La consegna di “superpoteri” cognitivi e decisionali all’intelligenza artificiale non avviene in una cornice di neutralità politica, e configura poste in gioco, rischi e problemi di natura squisitamente politica che richiedono di essere compresi e governati. Occorre domandarsi chi siano i padroni dell’intelligenza artificiale e quali bisogni essa osserva.
Più in generale l’intelligenza artificiale “è politica condotta con altri mezzi, sebbene sia raramente riconosciuta come tale. Queste politiche sono guidate dalle grandi società dell’intelligenza artificiale, vale a dire la mezza dozzina di aziende che dominano il calcolo planetario su larga scala”.
Le tecnologie informatiche hanno doppiamente spiazzato le consuete modalità di gestione giuridica dei problemi. Le “norme” derivanti da tecnologie informatiche procedono a un ritmo accelerato, che mette sempre più sotto pressione le modalità politiche e giuridiche consolidate. Queste sono costrette, nelle ipotesi migliori, a continui riadattamenti, in funzione di sopravvenute innovazioni, come è accaduto in materia di privacy, o in tema di normative antitrust e che, nella peggiore delle ipotesi, sono condannate a multe inefficaci e incapaci di un impatto effettivo. Inoltre, a differenza delle norme giuridiche, quelle derivanti da logaritmi sono rigide e impenetrabili e non conoscono le eccezioni e le deroghe che sono proprie delle norme giuridiche. Tutto bene, se non ci fosse un problema di democrazia alla radice delle varie espressioni normative generate dalle tecnologie: la leggibilità delle chiavi profonde che strutturano i logaritmi, che é riservata a pochi specialisti intermediari indispensabili, che sono tuttavia dei soggetti privati e anonimi al servizio di chi li retribuisce.

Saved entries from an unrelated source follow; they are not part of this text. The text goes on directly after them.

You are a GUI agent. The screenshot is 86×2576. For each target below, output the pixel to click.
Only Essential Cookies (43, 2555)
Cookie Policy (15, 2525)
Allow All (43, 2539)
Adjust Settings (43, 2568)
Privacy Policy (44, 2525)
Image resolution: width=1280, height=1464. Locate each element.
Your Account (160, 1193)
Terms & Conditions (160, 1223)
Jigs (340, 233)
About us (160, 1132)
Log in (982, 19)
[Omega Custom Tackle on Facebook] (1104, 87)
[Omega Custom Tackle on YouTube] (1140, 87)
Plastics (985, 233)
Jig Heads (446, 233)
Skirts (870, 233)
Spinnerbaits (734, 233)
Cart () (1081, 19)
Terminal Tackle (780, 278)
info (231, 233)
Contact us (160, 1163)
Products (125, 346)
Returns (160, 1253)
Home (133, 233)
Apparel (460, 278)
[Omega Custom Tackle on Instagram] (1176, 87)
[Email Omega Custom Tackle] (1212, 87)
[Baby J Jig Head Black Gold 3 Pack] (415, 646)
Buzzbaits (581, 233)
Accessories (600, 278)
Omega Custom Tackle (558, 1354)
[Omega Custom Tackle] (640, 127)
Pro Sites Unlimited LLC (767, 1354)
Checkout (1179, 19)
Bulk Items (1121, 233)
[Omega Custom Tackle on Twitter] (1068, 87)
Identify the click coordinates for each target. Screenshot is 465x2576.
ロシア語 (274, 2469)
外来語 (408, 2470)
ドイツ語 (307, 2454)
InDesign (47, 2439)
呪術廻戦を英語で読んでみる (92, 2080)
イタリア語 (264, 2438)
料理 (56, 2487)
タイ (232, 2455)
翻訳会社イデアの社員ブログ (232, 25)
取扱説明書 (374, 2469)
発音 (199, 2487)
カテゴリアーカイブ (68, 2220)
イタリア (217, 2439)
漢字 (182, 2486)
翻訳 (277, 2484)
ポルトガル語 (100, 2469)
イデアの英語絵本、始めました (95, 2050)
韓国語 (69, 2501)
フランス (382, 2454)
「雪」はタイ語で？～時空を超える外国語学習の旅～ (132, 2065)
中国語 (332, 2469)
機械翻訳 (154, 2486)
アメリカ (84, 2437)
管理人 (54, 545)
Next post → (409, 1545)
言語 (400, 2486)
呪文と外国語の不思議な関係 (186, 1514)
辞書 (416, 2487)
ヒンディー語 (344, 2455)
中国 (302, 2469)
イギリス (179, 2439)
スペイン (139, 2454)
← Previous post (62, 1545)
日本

Questi sistemi godono quindi di un’aura di complessità, di impenetrabilità e di mistero che può essere parte del loro fascino, ma che tende a renderli immuni da regolamentazioni e lontani da criteri di trasparenza democratica, diventando talora essi stessi “legislatori” e “regolatori” di fatto.
Manca un’identità politica capace di misurarsi con questo piano a livello globale e analizzare l’impatto sociale dell’intelligenza artificiale e la sua coerenza con i valori umani.